By Terra Tarango, President, SDE
I’m convinced that almost every professional at some level can benefit from refining the skill of storytelling. As our world is becoming more and more commoditized, it’s the story that sets something apart. Take cell phones, for example. Just about any smartphone on the market has the slick touch screen that brings to your fingertips all the communication and data apps you can possibly want. So why does one buy an iPhone and why does another buy an Android? The answer is: They don’t. People don’t buy phones, they buy the stories that those phones represent. You buy an iPhone because Apple has masterfully shared a story of innovation, intuitiveness, and, let’s face it: cool factor that you relate to. You buy an Android because you connect with the anti-Apple story. Whether it’s phones, cars, or shampoo, you relate to things because you find something compelling in its story.

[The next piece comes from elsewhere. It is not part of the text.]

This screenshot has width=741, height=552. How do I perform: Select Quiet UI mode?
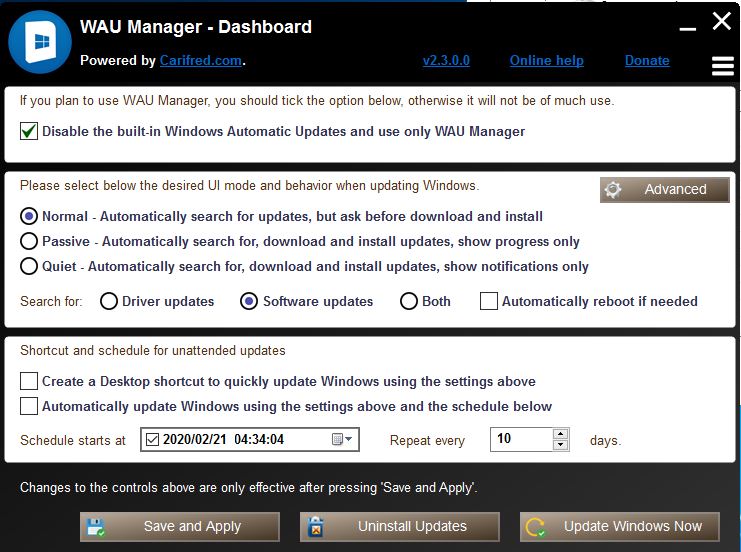point(29,267)
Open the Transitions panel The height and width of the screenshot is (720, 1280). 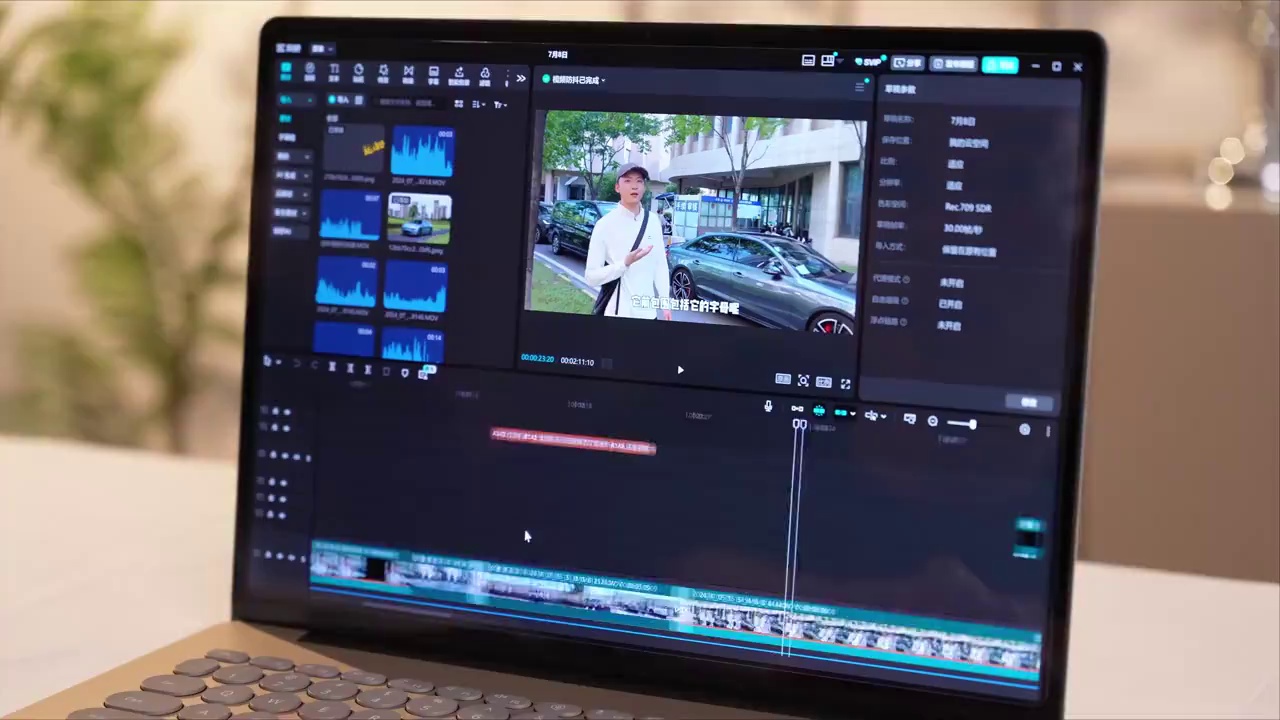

The same thing goes for people. You don’t buy from a salesperson that points out the features and benefits of a product. You buy from someone who opened up to you and shared their story. When you learned about their kids or where they grew up, they were humanized and you trusted them. Their story brought you in, and you felt all the more connected to them and the product they were selling.
So as you look to relate to your students, tap into your inner storyteller. Whether you’re introducing short vowels, assessing fractions, or analyzing Macbeth, find your story and share it. How do you personally relate to what you’re teaching? How can you tell it to your students in a way that they connect with you and the content you’re serving up? Snuggle in; it’s story time.